■ **EXERCISE**: Scan the entries below, and for each line that includes the word "agent", make a copy.
··· EXTRACTED ENTRIES ···
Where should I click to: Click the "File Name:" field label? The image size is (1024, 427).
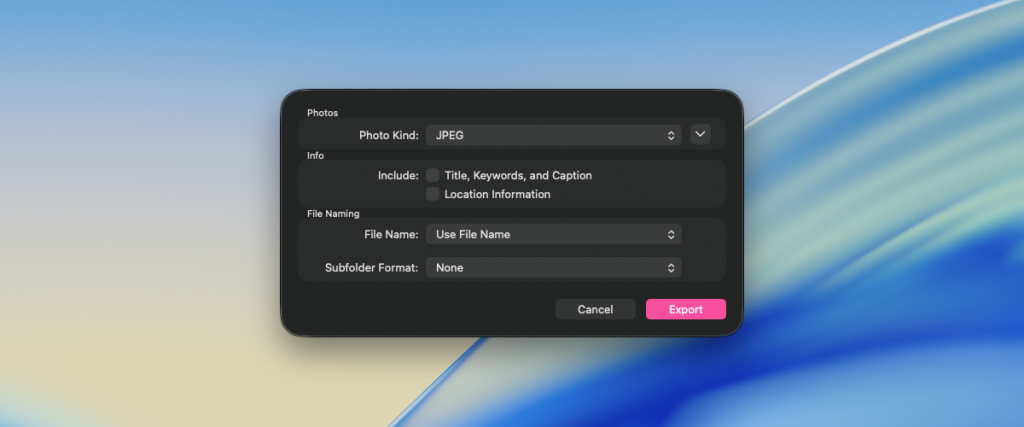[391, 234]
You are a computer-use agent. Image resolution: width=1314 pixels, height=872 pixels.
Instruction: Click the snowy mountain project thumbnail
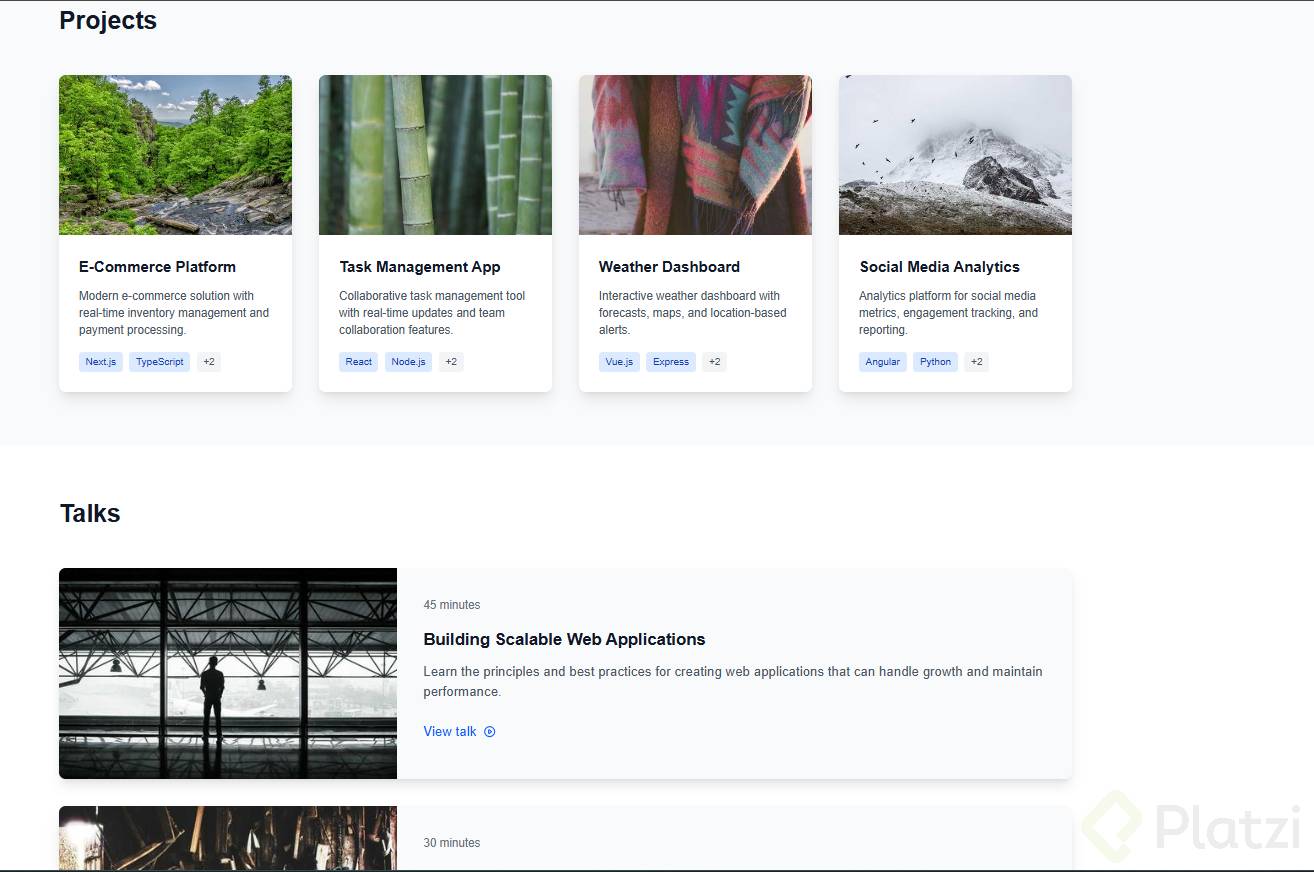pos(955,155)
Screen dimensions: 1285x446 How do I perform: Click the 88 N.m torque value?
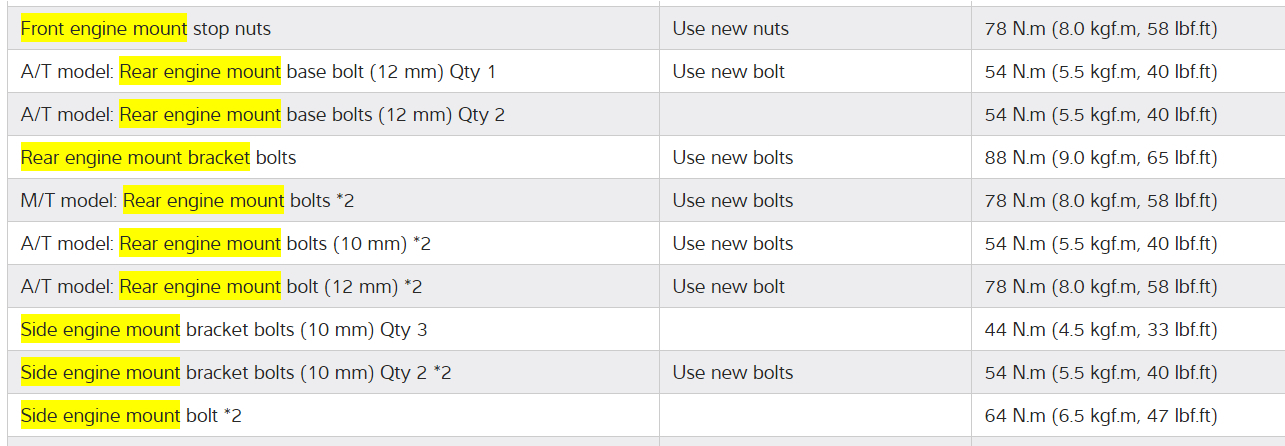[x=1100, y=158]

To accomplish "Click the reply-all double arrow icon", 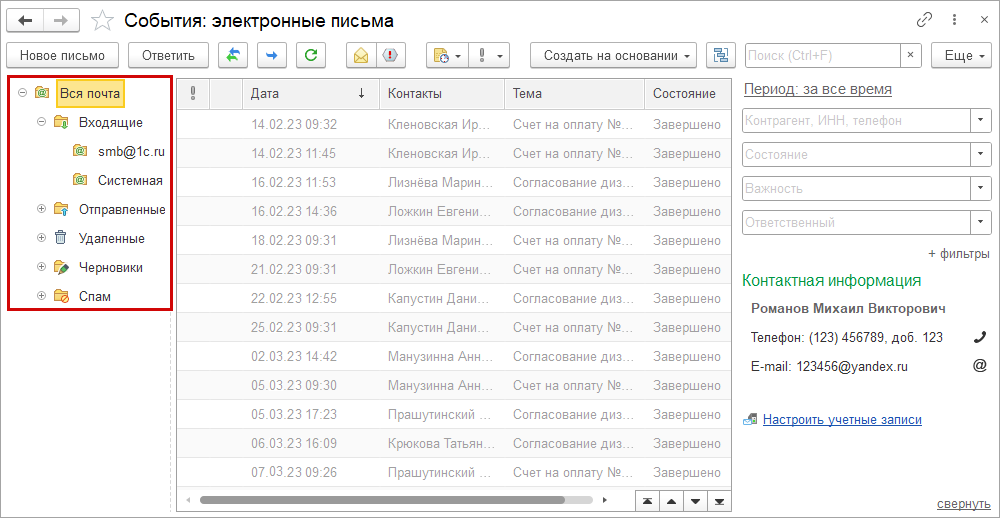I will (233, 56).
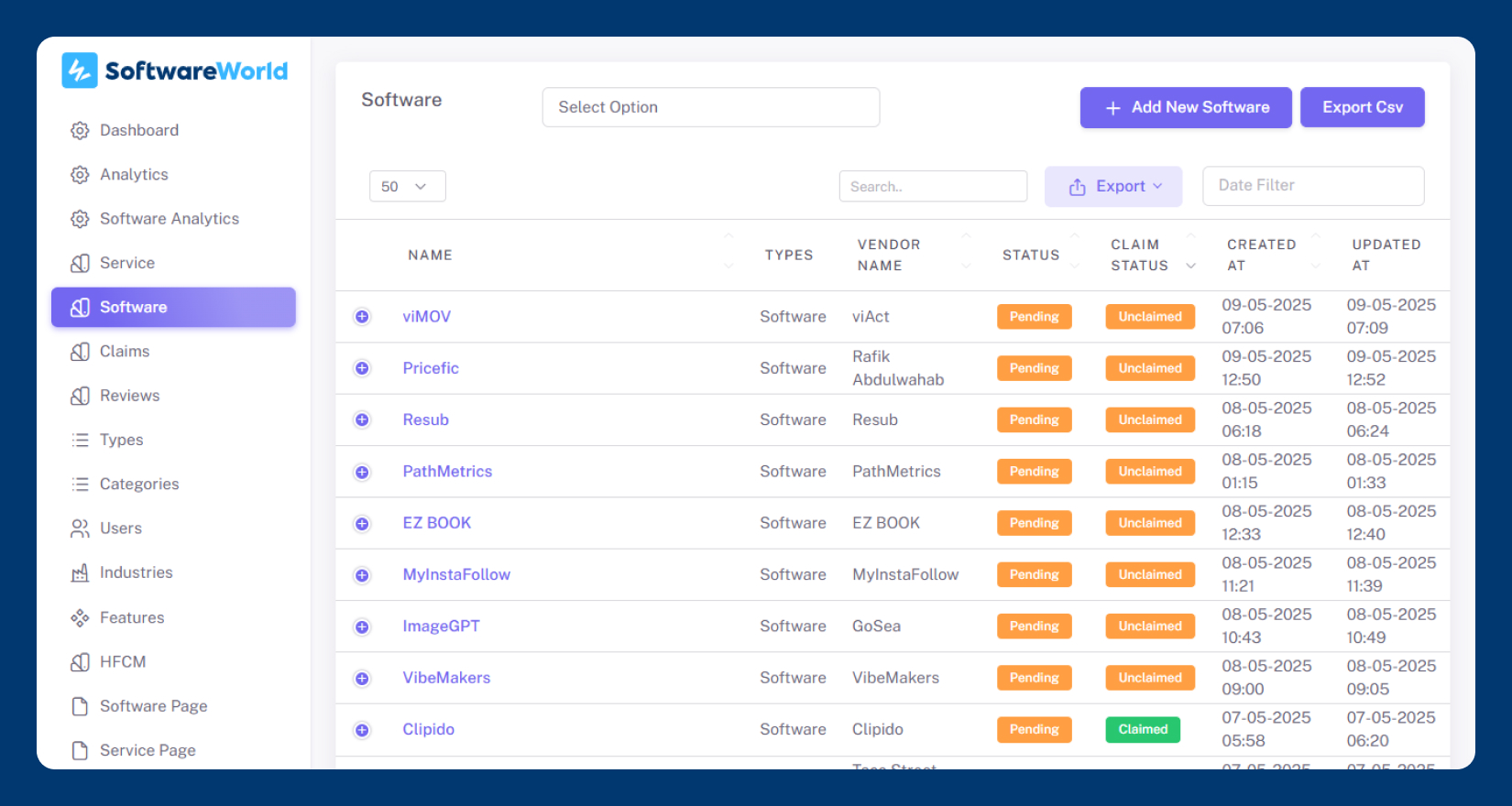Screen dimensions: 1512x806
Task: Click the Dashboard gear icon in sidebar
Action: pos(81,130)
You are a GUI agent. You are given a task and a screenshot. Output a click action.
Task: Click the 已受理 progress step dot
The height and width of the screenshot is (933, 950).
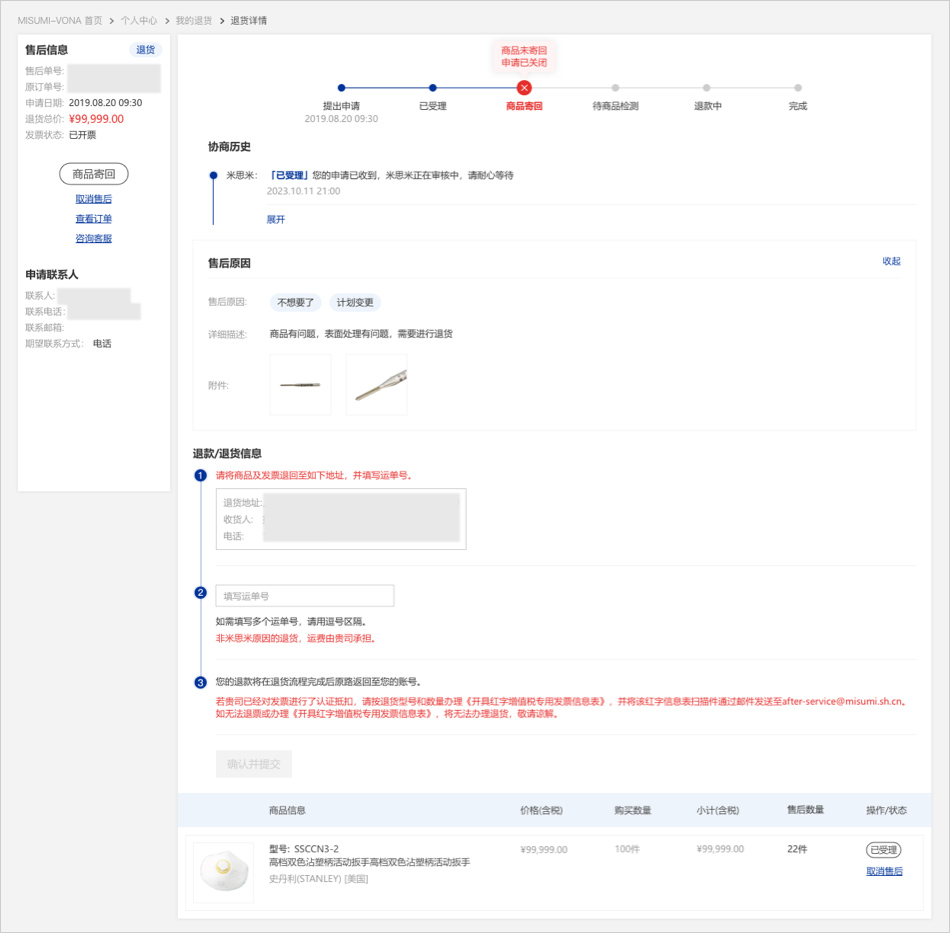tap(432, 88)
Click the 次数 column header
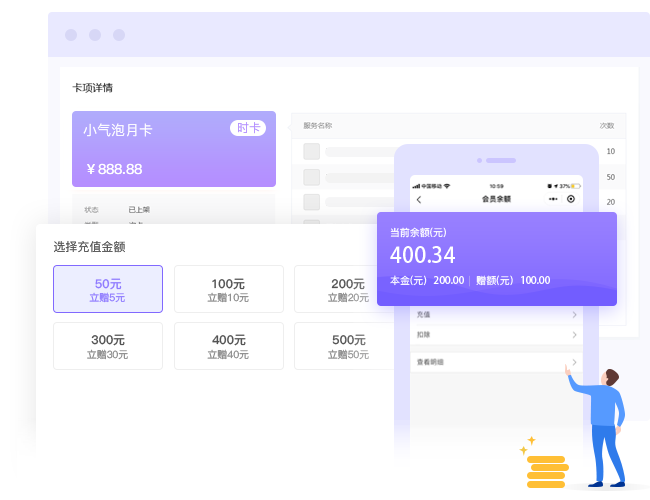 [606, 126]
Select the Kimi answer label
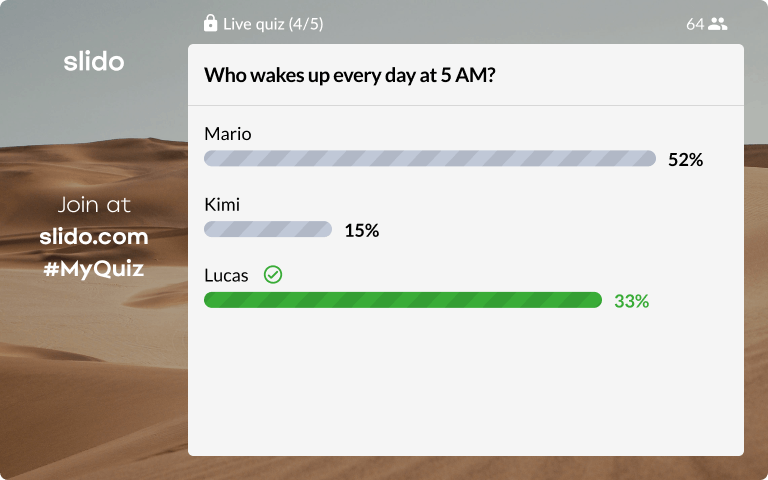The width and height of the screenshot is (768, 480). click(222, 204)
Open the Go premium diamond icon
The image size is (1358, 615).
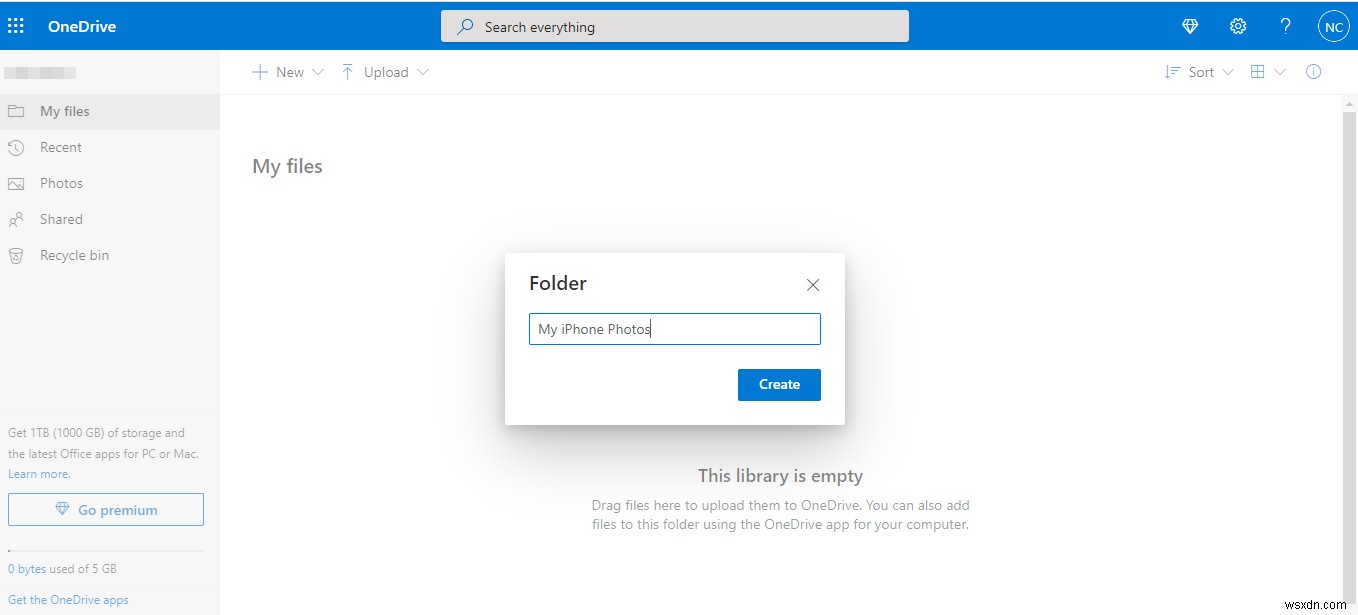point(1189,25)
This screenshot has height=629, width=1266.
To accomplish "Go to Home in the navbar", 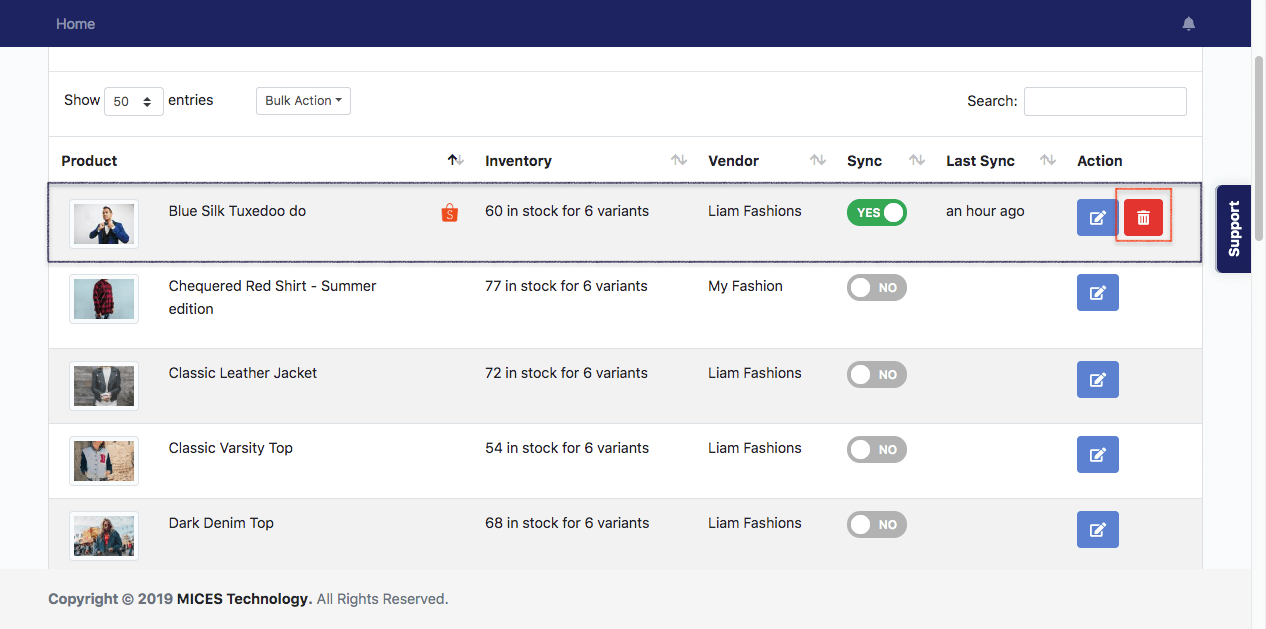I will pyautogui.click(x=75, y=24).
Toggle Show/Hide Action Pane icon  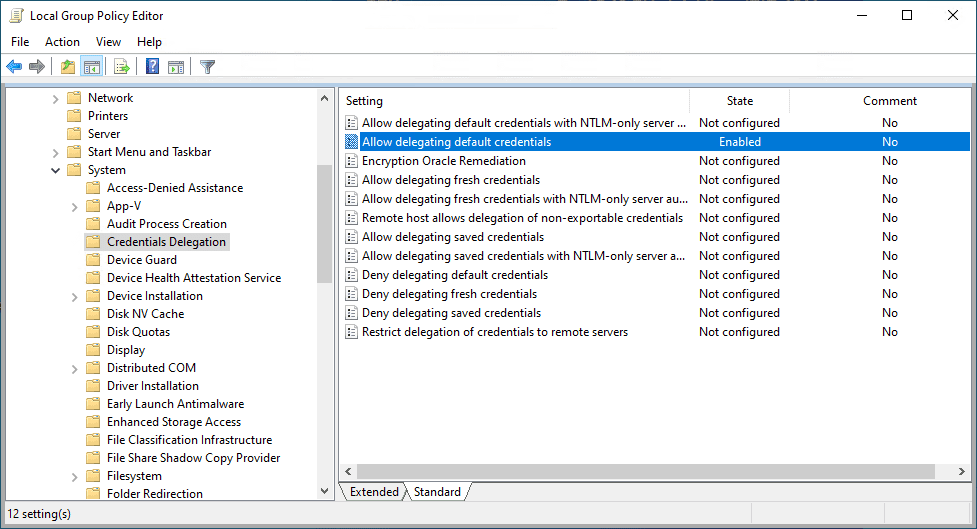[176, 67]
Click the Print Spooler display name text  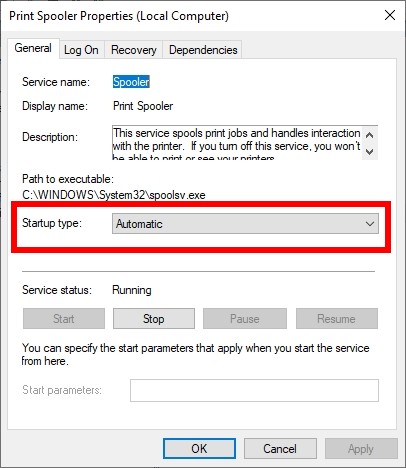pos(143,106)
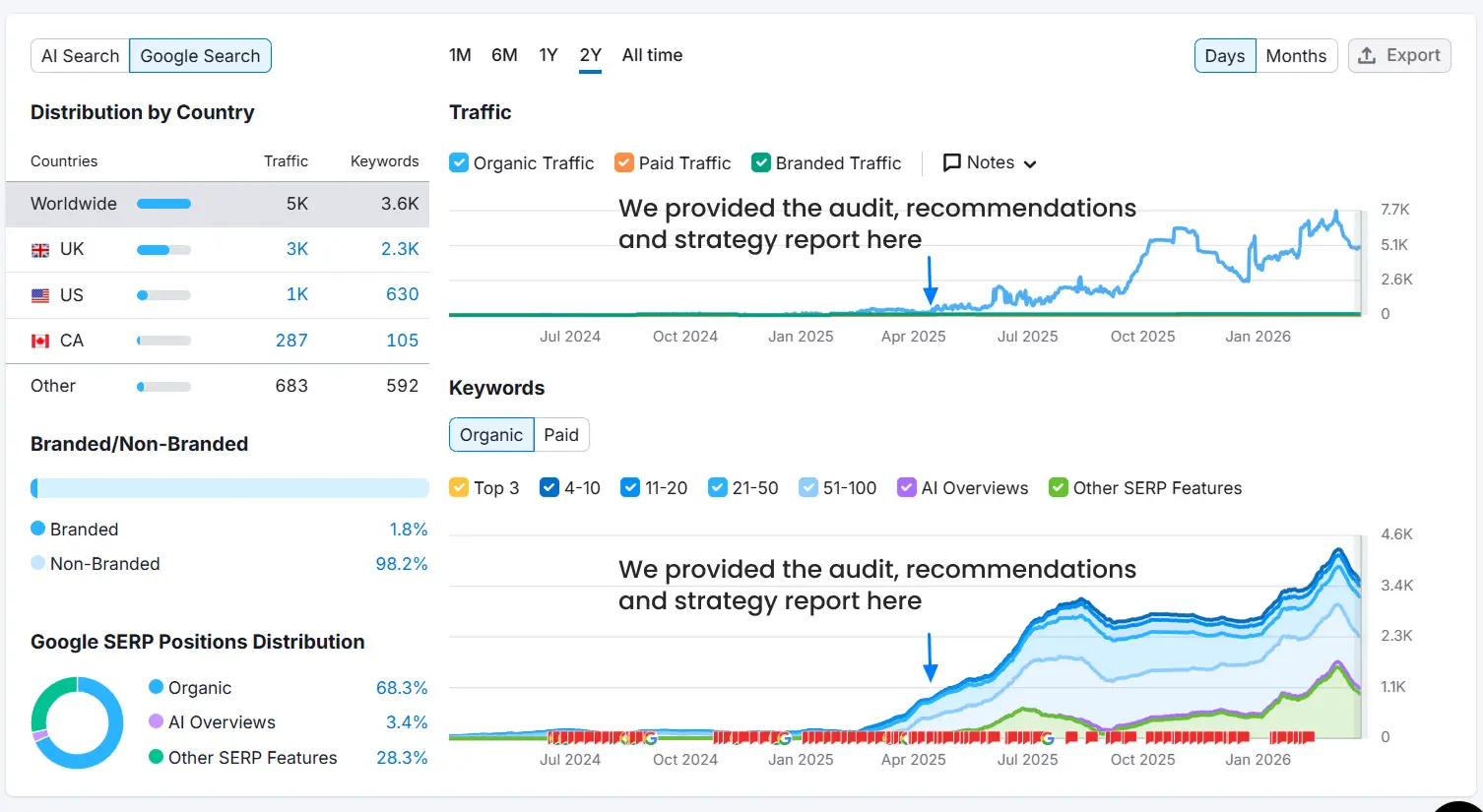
···
■ **RESPONSE**:
You are a computer-use agent. Image resolution: width=1314 pixels, height=872 pixels.
You are a GUI agent. You are given a task and a screenshot. Output a click action.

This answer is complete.